=== Dataset content ===
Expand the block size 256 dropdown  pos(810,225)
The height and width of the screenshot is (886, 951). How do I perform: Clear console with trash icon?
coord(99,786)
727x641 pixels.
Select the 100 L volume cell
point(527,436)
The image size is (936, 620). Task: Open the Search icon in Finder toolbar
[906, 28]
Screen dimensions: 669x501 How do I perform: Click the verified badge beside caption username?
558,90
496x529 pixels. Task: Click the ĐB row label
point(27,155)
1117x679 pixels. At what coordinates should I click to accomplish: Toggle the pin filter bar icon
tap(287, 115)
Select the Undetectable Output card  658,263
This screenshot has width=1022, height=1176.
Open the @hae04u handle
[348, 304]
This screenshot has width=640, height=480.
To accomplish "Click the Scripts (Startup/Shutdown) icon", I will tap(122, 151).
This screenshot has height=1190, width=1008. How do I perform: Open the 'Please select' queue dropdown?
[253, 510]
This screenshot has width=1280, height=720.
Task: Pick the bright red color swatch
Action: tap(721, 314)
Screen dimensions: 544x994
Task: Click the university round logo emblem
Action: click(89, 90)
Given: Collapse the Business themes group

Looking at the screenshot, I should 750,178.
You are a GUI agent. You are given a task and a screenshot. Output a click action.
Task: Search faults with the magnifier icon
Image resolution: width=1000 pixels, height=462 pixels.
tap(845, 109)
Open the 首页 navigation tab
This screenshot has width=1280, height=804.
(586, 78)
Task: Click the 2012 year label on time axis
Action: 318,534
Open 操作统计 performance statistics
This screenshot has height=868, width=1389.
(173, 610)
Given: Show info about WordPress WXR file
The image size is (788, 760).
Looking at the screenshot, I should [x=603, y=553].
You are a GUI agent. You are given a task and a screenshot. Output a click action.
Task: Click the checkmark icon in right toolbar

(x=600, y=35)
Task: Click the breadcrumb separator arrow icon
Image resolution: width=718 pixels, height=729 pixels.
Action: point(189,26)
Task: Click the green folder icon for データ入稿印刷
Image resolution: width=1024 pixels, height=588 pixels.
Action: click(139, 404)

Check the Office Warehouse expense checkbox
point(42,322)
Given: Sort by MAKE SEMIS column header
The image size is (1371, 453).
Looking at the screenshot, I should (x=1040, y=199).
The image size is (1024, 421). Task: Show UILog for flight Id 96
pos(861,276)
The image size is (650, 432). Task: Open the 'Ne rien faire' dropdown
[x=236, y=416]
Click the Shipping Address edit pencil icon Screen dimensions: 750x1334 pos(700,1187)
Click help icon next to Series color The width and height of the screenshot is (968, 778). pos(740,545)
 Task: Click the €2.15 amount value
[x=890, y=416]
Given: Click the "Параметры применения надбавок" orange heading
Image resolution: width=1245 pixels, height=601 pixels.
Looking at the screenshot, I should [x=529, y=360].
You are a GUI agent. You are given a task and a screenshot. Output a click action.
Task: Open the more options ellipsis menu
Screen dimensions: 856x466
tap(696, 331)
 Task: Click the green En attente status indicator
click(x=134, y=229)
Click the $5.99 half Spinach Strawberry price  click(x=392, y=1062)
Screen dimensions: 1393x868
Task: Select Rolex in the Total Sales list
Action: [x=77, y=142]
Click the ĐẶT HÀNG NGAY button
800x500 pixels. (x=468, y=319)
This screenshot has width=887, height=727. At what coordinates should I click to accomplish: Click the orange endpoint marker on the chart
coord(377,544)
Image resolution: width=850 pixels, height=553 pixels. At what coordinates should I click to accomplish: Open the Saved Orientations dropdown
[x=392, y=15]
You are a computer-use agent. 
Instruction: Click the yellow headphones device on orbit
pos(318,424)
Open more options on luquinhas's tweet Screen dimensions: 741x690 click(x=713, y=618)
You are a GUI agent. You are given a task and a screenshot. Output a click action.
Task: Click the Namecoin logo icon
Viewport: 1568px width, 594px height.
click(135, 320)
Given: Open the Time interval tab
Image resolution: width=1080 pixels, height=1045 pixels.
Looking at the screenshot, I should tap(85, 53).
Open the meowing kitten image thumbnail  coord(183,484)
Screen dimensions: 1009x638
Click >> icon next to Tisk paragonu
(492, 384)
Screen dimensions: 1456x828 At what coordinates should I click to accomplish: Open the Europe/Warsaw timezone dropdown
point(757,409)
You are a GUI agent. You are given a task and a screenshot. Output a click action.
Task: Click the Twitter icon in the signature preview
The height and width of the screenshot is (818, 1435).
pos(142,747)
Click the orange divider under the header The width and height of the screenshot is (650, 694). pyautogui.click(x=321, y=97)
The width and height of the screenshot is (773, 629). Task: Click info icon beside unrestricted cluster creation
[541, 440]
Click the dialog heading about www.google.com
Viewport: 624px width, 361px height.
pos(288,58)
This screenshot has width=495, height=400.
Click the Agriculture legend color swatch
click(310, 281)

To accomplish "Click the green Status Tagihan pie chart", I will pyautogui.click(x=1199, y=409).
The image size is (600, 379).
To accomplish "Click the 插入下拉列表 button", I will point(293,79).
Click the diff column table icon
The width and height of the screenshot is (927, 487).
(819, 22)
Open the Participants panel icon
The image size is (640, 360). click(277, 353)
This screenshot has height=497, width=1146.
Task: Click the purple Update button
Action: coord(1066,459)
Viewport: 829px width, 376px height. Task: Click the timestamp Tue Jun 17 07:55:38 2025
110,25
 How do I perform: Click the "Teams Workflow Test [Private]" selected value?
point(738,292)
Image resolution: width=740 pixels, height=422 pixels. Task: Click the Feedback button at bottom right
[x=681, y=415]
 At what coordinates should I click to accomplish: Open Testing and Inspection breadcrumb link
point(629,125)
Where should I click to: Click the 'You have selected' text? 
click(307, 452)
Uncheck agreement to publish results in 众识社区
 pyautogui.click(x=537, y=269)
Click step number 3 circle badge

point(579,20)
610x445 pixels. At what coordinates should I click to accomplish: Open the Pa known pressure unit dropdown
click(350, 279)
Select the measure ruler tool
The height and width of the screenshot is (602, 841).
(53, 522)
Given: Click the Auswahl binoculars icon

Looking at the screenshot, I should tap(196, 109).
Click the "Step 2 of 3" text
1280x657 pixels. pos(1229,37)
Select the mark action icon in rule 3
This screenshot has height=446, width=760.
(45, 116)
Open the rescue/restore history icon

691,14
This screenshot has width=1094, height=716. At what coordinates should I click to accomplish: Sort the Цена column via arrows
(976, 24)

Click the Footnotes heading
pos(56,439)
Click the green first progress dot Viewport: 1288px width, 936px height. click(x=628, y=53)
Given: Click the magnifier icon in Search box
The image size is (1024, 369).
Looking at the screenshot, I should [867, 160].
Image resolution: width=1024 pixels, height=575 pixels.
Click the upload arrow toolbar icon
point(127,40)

=== Work task ===
Whichever lines of the material hold the word "magnifier", find and copy them.

=== Exercise solution ===
Task: Search faults with the magnifier icon
Given: Click the magnifier icon in Search box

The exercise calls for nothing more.